H-1B and “permanent” immigration

There is a lot of confusion about the role played by the H-1B and its relation to Lawful Permanent Resident status (getting a Green Card). H-1B status is a dual-intent non-immigrant status. Let’s unpack that. Here, “non-immigrant” means that the status is a temporary status to be in the United States (in this case, for work) and does not provide any automatic path to permanent residency. The “dual-intent” part says that it is okay for a person on H-1B to also be trying to transition to a Lawful Permanent Resident (LPR) status.

There are two main routes to LPR status (aka “immigrant” status): Employment-based (EB) and family-based (this includes Immediate Relative (IR) and Family (F) statuses). The initial USCIS form for EB(-1,2,3) statuses (the analogue of Form I-129) is Form I-140 and that for F and IR statuses is Form I-130. (These are not the only routes; there are Diversity Immigrant Visas, refugees and various special immigrant categories, and the EB-5 category for investors and entrepreneurs; but let’s set all those aside since most of them aren’t very relevant to the sort of person who’s doing or considering a H-1B).

One key difference between LPR status and temporary statuses like H-1B is that, once LPR status is obtained, it is no longer necessary to maintain the connection (whether employment-based or family-based) that was the basis of getting the status.

In other words, once you have a green card, you can quit the job or divorce the spouse that helped you get the green card. LPR status can be revoked for various reasons (such as committing crimes or aggravated felonies, or being outside the United States for too long), but maintaining the original reason for acquiring the status is not required. LPR statuses also offer a path to citizenship: somebody who has been a LPR for five or more years can file Form N-400 for naturalization.

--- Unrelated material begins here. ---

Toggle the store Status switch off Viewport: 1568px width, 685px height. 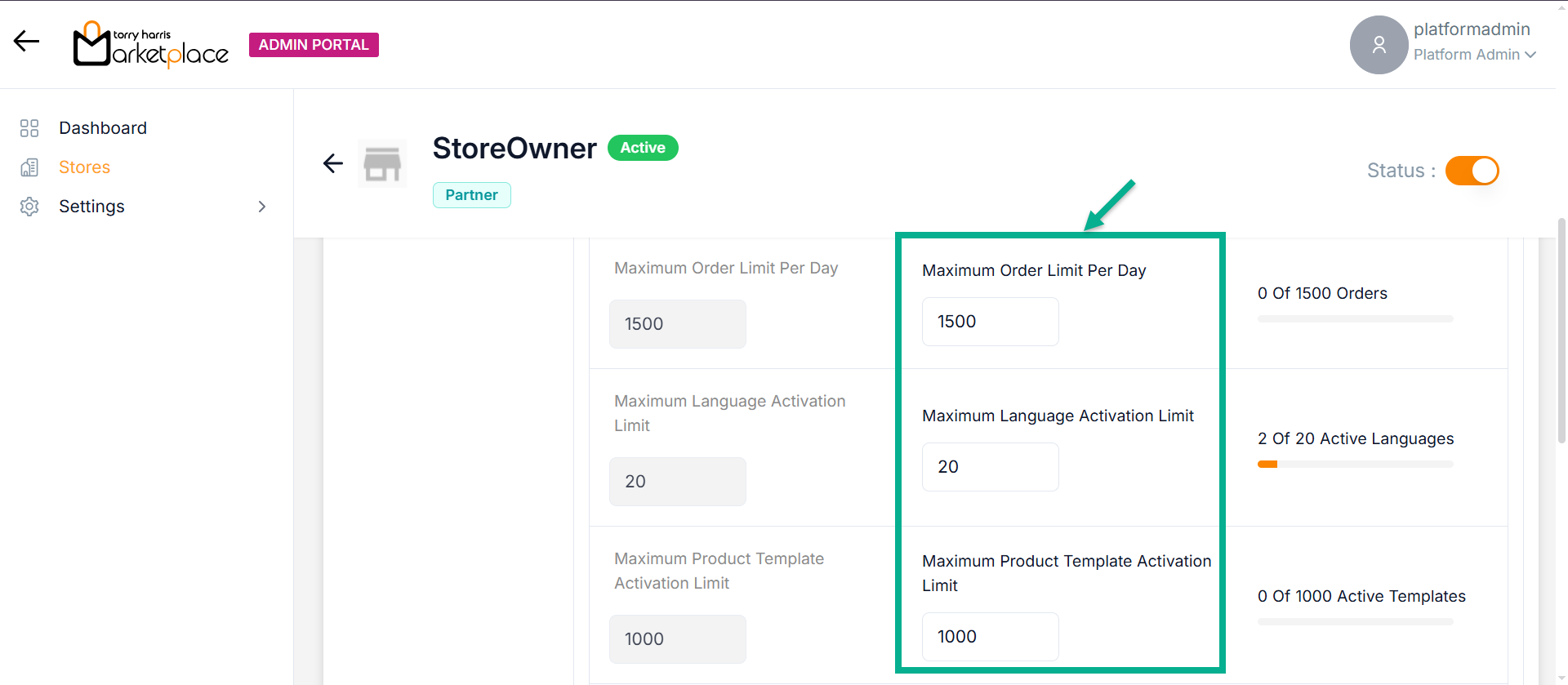point(1472,171)
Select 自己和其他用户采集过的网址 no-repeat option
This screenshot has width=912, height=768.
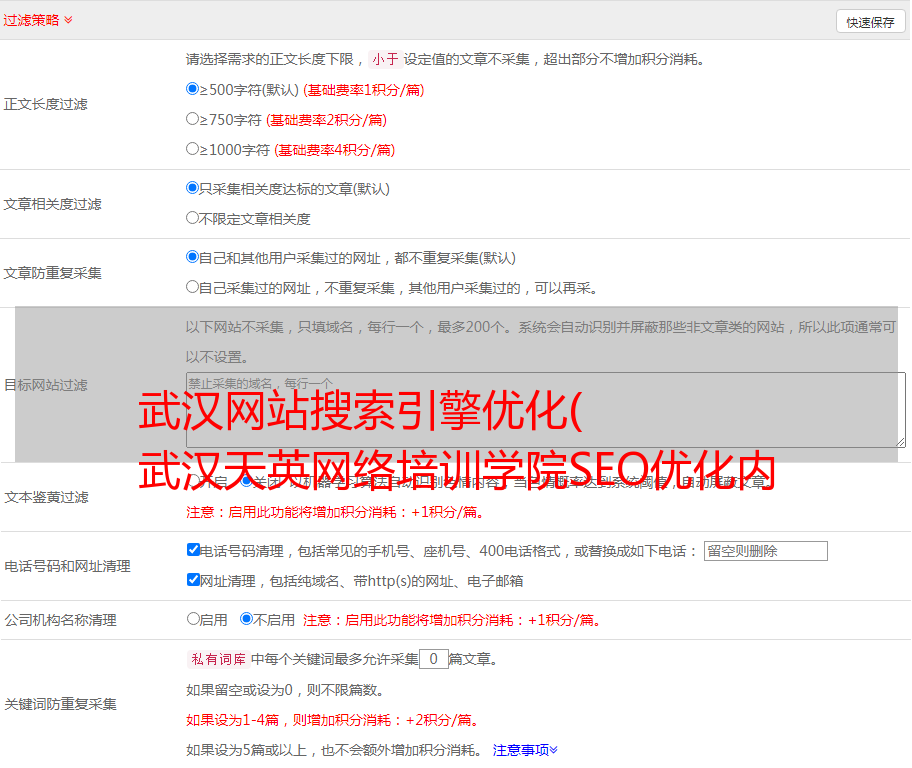193,257
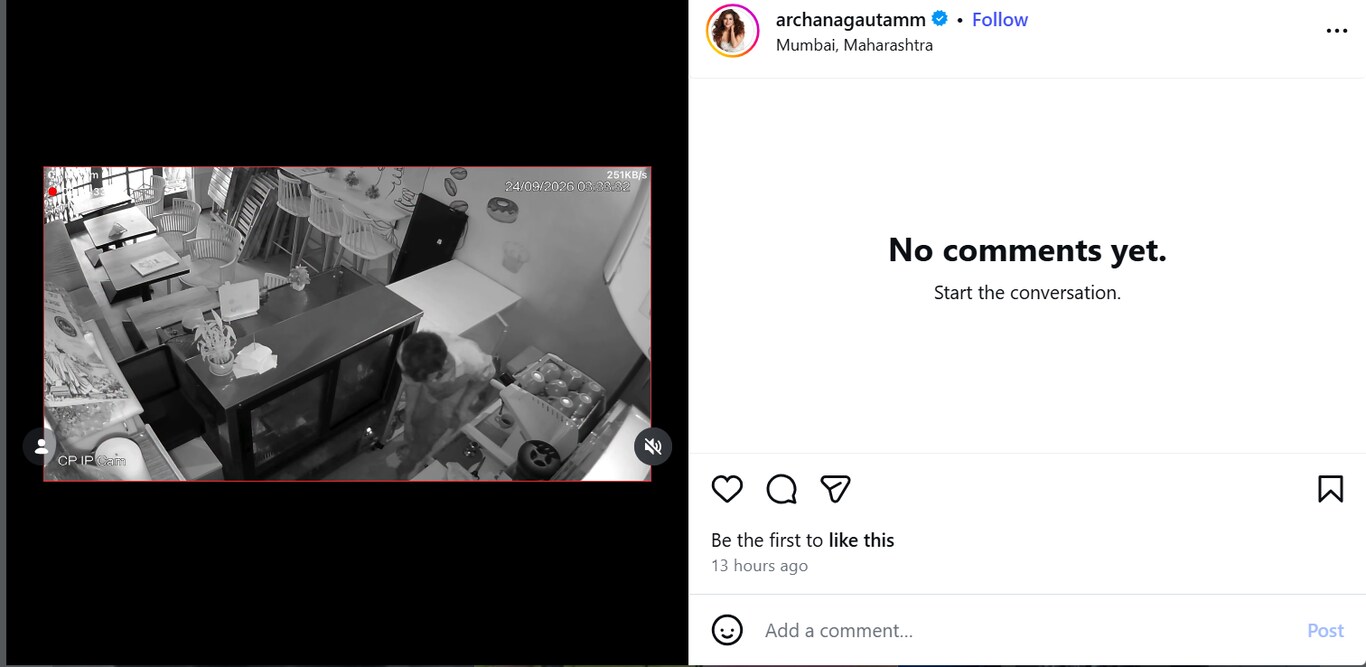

Another key difference between LPR status and temporary statuses is the complexity and time taken for the application process. There are actually two aspects to the time taken for this status, that operate in parallel (so the longer of these is the constraining factor). These are:

  • The processing time for applications: Processing times for Form I-140 applications can be quite long, varying from 5 months to a year. In addition, some EB categories require a separate process called PERM labor certification prior to filing Form I-140. PERM labor certification is similar to the LCA, but with much more onerous requirements, and can take several months to obtain. Essentially, the goal of PERM labor certification is to establish that the worker has truly unique skills and the company is unable to hire a qualified United States worker with those skills.
  • Independent of this processing time is the time taken for a visa number to be available. Permanent immigration is controlled by a complicated system of quotas introduced by the Immigration and Nationality Act of 1965, that controls the number of permanent immigration slots that are released every year by the preference category as well as the country of chargeability. The queues for these are managed by the Visa Reporting and Control Division and published in the Visa Bulletin. Particularly for large countries like India, China, and Mexico, these categories can be backlogged by over a decade. Note that the potentially indefinite backlogs for “permanent” migration are consistent with its meaning: whereas with temporary worker needs, it does not make sense to have the application queued for several years, this might make sense for a permanent worker or a family member.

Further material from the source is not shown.